For quite some time, the crypto community has been debating this topic. Almost indefinitely. Bitcoin’s history speaks for itself: it was conceived and launched in 2009, at the height of the subprime mortgage crisis, which was epitomised by the failure of Lehman Brothers.
Bitcoin was established as a peer-to-peer payment system that does not require banks or governments to issue or authorise it. Its worth is determined by market forces rather than gold reserves.
These four words explain why Bitcoin is so disruptive and why governments are afraid of it.
There’s more, though. Because of its decentralisation, Bitcoin is out of control. Banks can track a large movement of money in the form of dollars. But not if Bitcoin is involved. While exchanges have had to adjust to stronger KYC (Know Your Customer) and AML (Anti Money Laundering) rules over time, and the blockchain records every step of BTC transactions, it is still easier to move huge sums of money and discover alternate alternatives.

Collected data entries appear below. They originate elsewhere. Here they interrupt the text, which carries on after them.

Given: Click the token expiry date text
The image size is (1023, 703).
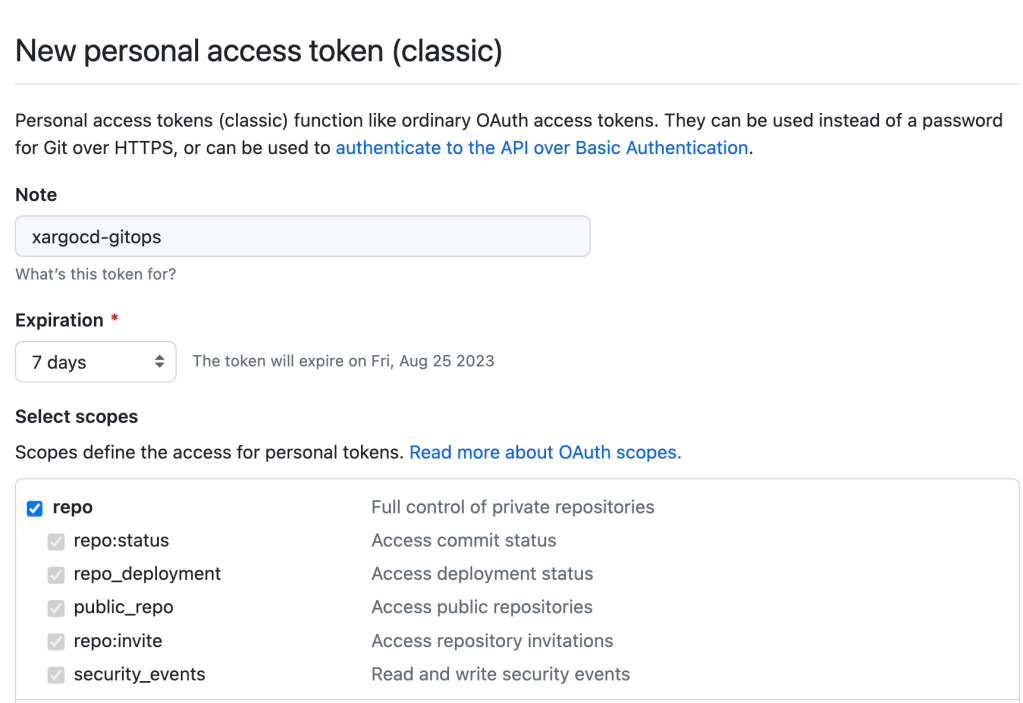Looking at the screenshot, I should [x=343, y=361].
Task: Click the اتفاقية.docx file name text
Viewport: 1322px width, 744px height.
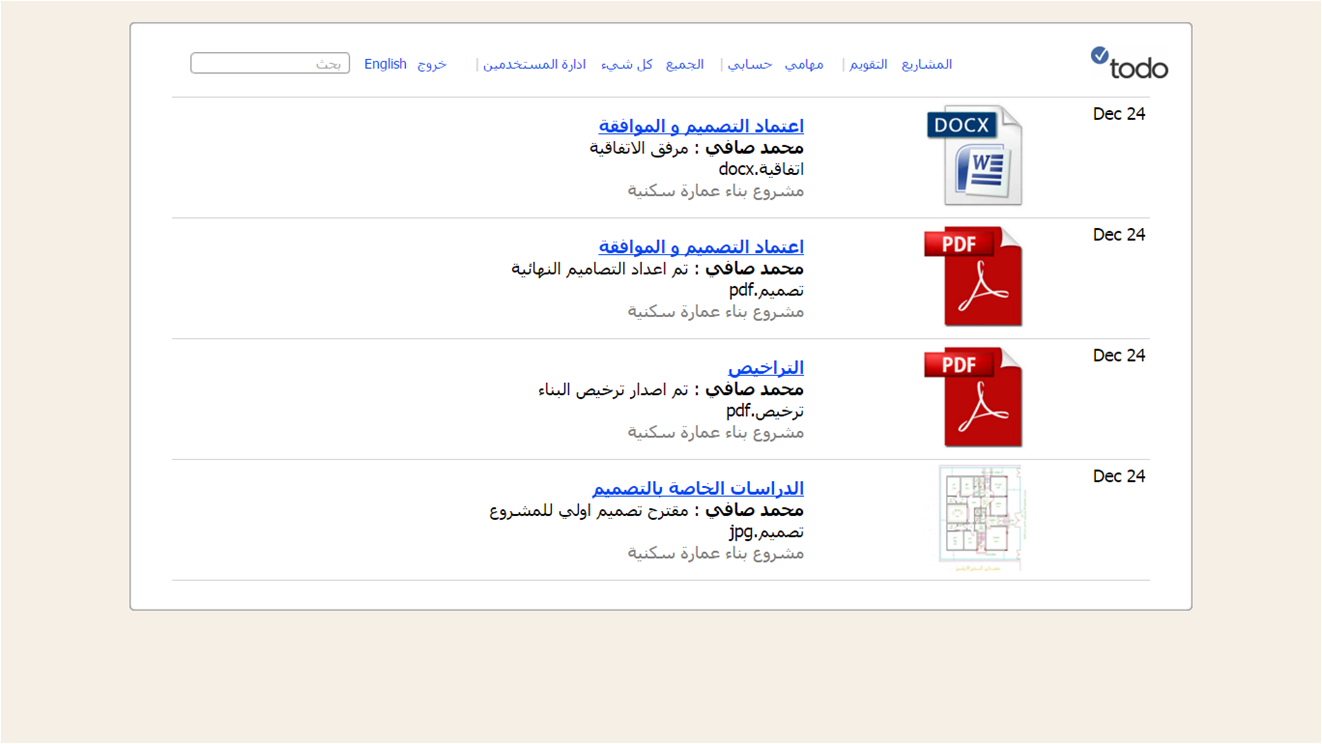Action: (761, 169)
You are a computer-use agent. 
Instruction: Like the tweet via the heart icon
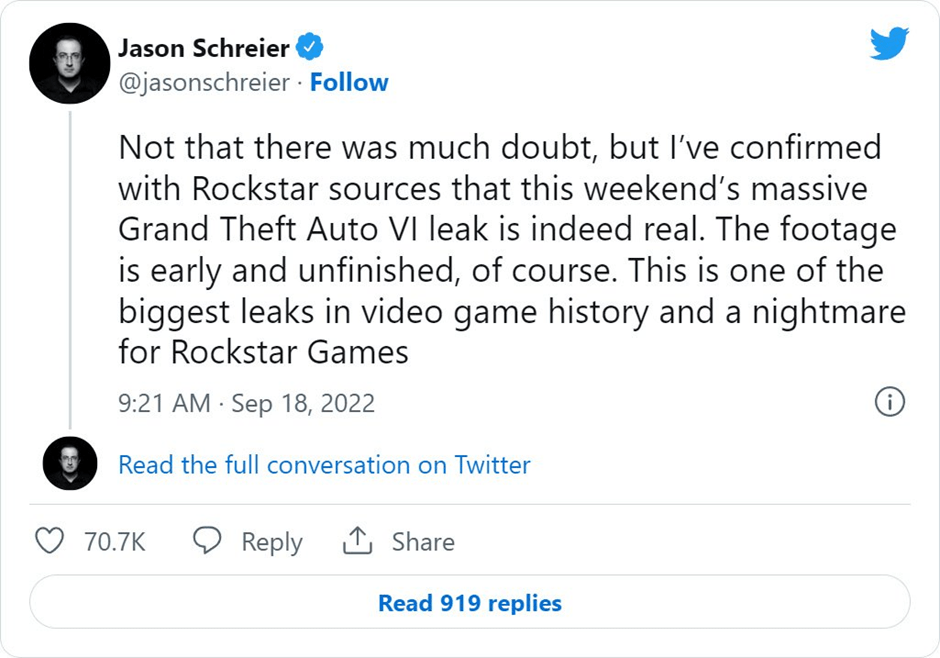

Bitcoin is financial autonomy. Just look at what is happening in Afghanistan. Since the Taliban returned to power, there has been a rush to banks to withdraw their money and flee. How to solve it? Simply by preventing people from withdrawing that money. This is what is happening. Those who had cryptocurrencies did not experience this limitation. To tell the truth, it is a very small segment of the population, which has been affected by the lack of an internet connection.
Bitcoin has been considered as a safer store of value in countries where inflation is rampant. This was the case in Zimbabwe, and it is still the case in places like Venezuela. Locals have learned to cope with currency depreciation by transferring their savings to cryptocurrency.
Bitcoin has also established itself as a safe haven asset. It has shown to be tenacious. When the world’s stock exchanges collapsed in the aftermath of Covid on March 13, 2020, Bitcoin plummeted below $4,000 as well. BTC is currently worth 20 times that after a year. No other asset has performed as well.
As a result, it is referred to as “digital gold,” and large corporations are beginning to treat it as a reserve on their balance sheets. Microstrategy’s path is expected to grow increasingly popular.
Indeed, the pandemic has given Bitcoin a second life, that of awareness. When all certainties were shattered, more and more people who did not know what would happen to their future turned to BTC. It happened to small investors in the US who turned to apps like Robinhood. But it also happened to the big guys who looked for a viable alternative to gold and other safe-haven assets.